**AVAILABLE DATA**
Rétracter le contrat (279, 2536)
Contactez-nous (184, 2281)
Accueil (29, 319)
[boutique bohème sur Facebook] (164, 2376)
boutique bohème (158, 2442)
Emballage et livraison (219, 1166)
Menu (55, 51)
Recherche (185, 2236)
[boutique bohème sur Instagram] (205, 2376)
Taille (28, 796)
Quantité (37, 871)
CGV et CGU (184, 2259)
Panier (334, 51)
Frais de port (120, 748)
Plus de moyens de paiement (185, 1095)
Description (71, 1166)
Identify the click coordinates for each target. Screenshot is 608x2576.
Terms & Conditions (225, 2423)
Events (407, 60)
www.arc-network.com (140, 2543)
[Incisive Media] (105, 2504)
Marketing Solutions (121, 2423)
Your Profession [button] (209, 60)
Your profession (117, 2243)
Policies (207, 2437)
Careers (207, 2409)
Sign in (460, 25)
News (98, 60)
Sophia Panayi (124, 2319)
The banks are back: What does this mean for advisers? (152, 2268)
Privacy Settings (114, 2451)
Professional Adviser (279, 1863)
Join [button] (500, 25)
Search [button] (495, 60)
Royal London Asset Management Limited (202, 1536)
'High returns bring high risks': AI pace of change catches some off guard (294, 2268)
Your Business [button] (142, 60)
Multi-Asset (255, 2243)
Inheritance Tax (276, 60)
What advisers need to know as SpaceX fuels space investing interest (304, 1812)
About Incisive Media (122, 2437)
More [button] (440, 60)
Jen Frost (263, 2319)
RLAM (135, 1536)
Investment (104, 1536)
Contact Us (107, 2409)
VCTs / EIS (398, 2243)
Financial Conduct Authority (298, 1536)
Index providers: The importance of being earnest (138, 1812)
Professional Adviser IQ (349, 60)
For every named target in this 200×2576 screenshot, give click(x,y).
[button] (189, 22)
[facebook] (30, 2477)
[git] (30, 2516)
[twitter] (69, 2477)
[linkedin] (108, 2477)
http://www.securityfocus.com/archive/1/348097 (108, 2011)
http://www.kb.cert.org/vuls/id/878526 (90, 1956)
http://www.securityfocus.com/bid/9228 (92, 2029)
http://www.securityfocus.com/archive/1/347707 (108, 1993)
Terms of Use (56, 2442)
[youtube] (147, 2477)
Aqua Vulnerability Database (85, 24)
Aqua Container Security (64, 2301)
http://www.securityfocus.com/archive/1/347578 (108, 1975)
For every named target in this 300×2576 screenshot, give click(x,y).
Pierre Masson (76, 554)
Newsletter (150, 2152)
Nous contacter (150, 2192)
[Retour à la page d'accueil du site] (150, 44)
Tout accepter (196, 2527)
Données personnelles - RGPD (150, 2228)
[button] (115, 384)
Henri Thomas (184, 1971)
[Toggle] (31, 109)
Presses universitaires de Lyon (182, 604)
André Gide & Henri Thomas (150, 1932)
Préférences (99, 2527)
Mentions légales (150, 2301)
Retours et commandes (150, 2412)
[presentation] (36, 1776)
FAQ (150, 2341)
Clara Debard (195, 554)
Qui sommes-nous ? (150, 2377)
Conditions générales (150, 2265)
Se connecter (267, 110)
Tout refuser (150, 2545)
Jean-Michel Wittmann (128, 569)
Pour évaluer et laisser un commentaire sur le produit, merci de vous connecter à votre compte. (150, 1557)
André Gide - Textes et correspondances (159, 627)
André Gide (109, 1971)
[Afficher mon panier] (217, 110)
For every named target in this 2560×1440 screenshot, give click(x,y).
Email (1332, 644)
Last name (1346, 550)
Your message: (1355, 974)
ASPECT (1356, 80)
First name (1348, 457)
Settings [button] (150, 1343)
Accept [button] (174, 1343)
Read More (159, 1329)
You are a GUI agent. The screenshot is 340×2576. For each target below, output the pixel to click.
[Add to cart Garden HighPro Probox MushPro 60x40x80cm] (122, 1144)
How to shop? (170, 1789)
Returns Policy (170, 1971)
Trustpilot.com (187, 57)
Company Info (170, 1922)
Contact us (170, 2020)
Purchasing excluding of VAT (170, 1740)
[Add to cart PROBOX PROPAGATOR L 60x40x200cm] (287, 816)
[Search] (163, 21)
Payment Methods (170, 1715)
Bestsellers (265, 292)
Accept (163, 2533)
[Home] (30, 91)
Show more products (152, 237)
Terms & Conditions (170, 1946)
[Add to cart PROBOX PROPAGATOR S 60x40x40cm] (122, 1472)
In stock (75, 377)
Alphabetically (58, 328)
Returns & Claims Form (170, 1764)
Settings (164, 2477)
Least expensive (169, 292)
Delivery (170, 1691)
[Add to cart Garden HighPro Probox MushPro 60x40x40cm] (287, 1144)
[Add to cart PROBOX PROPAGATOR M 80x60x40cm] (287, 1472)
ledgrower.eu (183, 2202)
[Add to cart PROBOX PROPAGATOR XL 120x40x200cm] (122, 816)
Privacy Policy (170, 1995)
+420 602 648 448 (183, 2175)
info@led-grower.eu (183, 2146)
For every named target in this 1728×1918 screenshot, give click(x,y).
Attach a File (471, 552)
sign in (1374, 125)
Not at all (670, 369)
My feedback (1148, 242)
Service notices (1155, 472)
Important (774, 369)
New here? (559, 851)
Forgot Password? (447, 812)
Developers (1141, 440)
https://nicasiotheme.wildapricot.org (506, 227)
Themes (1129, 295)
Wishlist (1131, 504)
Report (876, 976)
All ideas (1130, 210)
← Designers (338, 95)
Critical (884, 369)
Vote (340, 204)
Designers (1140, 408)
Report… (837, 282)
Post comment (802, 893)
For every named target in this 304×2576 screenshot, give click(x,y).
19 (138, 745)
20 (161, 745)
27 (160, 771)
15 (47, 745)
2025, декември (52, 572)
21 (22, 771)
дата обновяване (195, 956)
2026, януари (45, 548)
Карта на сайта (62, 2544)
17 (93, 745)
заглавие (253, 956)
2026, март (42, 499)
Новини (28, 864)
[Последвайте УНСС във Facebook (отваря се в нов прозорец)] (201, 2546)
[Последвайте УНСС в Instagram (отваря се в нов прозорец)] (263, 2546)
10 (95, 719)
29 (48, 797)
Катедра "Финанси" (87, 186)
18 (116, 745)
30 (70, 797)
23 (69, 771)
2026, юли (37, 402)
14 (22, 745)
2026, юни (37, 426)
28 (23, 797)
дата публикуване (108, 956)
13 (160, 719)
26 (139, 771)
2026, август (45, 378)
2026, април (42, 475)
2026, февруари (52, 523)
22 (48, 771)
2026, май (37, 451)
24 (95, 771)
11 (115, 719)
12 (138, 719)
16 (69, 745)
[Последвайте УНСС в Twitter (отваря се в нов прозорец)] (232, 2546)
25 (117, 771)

**REQUIREMENT**
Each line of the listing must be transcribed precisely as it appears.

**RESULT OF THE EXERCISE**
Rétracter le contrat (279, 2536)
Contactez-nous (184, 2281)
Accueil (29, 319)
[boutique bohème sur Facebook] (164, 2376)
boutique bohème (158, 2442)
Emballage et livraison (219, 1166)
Menu (55, 51)
Recherche (185, 2236)
[boutique bohème sur Instagram] (205, 2376)
Taille (28, 796)
Quantité (37, 871)
CGV et CGU (184, 2259)
Panier (334, 51)
Frais de port (120, 748)
Plus de moyens de paiement (185, 1095)
Description (71, 1166)
Identify the click coordinates for each target. Screenshot is 608x2576.
Terms & Conditions (225, 2423)
Events (407, 60)
www.arc-network.com (140, 2543)
[Incisive Media] (105, 2504)
Marketing Solutions (121, 2423)
Your Profession [button] (209, 60)
Your profession (117, 2243)
Policies (207, 2437)
Careers (207, 2409)
Sign in (460, 25)
News (98, 60)
Sophia Panayi (124, 2319)
The banks are back: What does this mean for advisers? (152, 2268)
Privacy Settings (114, 2451)
Professional Adviser (279, 1863)
Join [button] (500, 25)
Search [button] (495, 60)
Royal London Asset Management Limited (202, 1536)
'High returns bring high risks': AI pace of change catches some off guard (294, 2268)
Your Business [button] (142, 60)
Multi-Asset (255, 2243)
Inheritance Tax (276, 60)
What advisers need to know as SpaceX fuels space investing interest (304, 1812)
About Incisive Media (122, 2437)
More [button] (440, 60)
Jen Frost (263, 2319)
RLAM (135, 1536)
Investment (104, 1536)
Contact Us (107, 2409)
VCTs / EIS (398, 2243)
Financial Conduct Authority (298, 1536)
Index providers: The importance of being earnest (138, 1812)
Professional Adviser IQ (349, 60)
For every named target in this 200×2576 screenshot, give click(x,y).
[button] (189, 22)
[facebook] (30, 2477)
[git] (30, 2516)
[twitter] (69, 2477)
[linkedin] (108, 2477)
http://www.securityfocus.com/archive/1/348097 (108, 2011)
http://www.kb.cert.org/vuls/id/878526 (90, 1956)
http://www.securityfocus.com/bid/9228 (92, 2029)
http://www.securityfocus.com/archive/1/347707 (108, 1993)
Terms of Use (56, 2442)
[youtube] (147, 2477)
Aqua Vulnerability Database (85, 24)
Aqua Container Security (64, 2301)
http://www.securityfocus.com/archive/1/347578 (108, 1975)
For every named target in this 300×2576 screenshot, give click(x,y).
Pierre Masson (76, 554)
Newsletter (150, 2152)
Nous contacter (150, 2192)
[Retour à la page d'accueil du site] (150, 44)
Tout accepter (196, 2527)
Données personnelles - RGPD (150, 2228)
[button] (115, 384)
Henri Thomas (184, 1971)
[Toggle] (31, 109)
Presses universitaires de Lyon (182, 604)
André Gide & Henri Thomas (150, 1932)
Préférences (99, 2527)
Mentions légales (150, 2301)
Retours et commandes (150, 2412)
[presentation] (36, 1776)
FAQ (150, 2341)
Clara Debard (195, 554)
Qui sommes-nous ? (150, 2377)
Conditions générales (150, 2265)
Se connecter (267, 110)
Tout refuser (150, 2545)
Jean-Michel Wittmann (128, 569)
Pour évaluer et laisser un commentaire sur le produit, merci de vous connecter à votre compte. (150, 1557)
André Gide - Textes et correspondances (159, 627)
André Gide (109, 1971)
[Afficher mon panier] (217, 110)
For every named target in this 2560×1440 screenshot, give click(x,y).
Email (1332, 644)
Last name (1346, 550)
Your message: (1355, 974)
ASPECT (1356, 80)
First name (1348, 457)
Settings [button] (150, 1343)
Accept [button] (174, 1343)
Read More (159, 1329)
You are a GUI agent. The screenshot is 340×2576. For each target below, output the pixel to click.
[Add to cart Garden HighPro Probox MushPro 60x40x80cm] (122, 1144)
How to shop? (170, 1789)
Returns Policy (170, 1971)
Trustpilot.com (187, 57)
Company Info (170, 1922)
Contact us (170, 2020)
Purchasing excluding of VAT (170, 1740)
[Add to cart PROBOX PROPAGATOR L 60x40x200cm] (287, 816)
[Search] (163, 21)
Payment Methods (170, 1715)
Bestsellers (265, 292)
Accept (163, 2533)
[Home] (30, 91)
Show more products (152, 237)
Terms & Conditions (170, 1946)
[Add to cart PROBOX PROPAGATOR S 60x40x40cm] (122, 1472)
In stock (75, 377)
Alphabetically (58, 328)
Returns & Claims Form (170, 1764)
Settings (164, 2477)
Least expensive (169, 292)
Delivery (170, 1691)
[Add to cart Garden HighPro Probox MushPro 60x40x40cm] (287, 1144)
[Add to cart PROBOX PROPAGATOR M 80x60x40cm] (287, 1472)
ledgrower.eu (183, 2202)
[Add to cart PROBOX PROPAGATOR XL 120x40x200cm] (122, 816)
Privacy Policy (170, 1995)
+420 602 648 448 (183, 2175)
info@led-grower.eu (183, 2146)
For every named target in this 1728×1918 screenshot, give click(x,y).
Attach a File (471, 552)
sign in (1374, 125)
Not at all (670, 369)
My feedback (1148, 242)
Service notices (1155, 472)
Important (774, 369)
New here? (559, 851)
Forgot Password? (447, 812)
Developers (1141, 440)
https://nicasiotheme.wildapricot.org (506, 227)
Themes (1129, 295)
Wishlist (1131, 504)
Report (876, 976)
All ideas (1130, 210)
← Designers (338, 95)
Critical (884, 369)
Vote (340, 204)
Designers (1140, 408)
Report… (837, 282)
Post comment (802, 893)
For every named target in this 304×2576 screenshot, give click(x,y).
19 (138, 745)
20 (161, 745)
27 (160, 771)
15 (47, 745)
2025, декември (52, 572)
21 (22, 771)
дата обновяване (195, 956)
2026, януари (45, 548)
Карта на сайта (62, 2544)
17 (93, 745)
заглавие (253, 956)
2026, март (42, 499)
Новини (28, 864)
[Последвайте УНСС във Facebook (отваря се в нов прозорец)] (201, 2546)
[Последвайте УНСС в Instagram (отваря се в нов прозорец)] (263, 2546)
10 (95, 719)
29 (48, 797)
Катедра "Финанси" (87, 186)
18 (116, 745)
30 (70, 797)
23 (69, 771)
2026, юли (37, 402)
14 (22, 745)
2026, юни (37, 426)
28 (23, 797)
дата публикуване (108, 956)
13 (160, 719)
26 (139, 771)
2026, август (45, 378)
2026, април (42, 475)
2026, февруари (52, 523)
22 (48, 771)
2026, май (37, 451)
24 (95, 771)
11 (115, 719)
12 (138, 719)
16 (69, 745)
[Последвайте УНСС в Twitter (отваря се в нов прозорец)] (232, 2546)
25 (117, 771)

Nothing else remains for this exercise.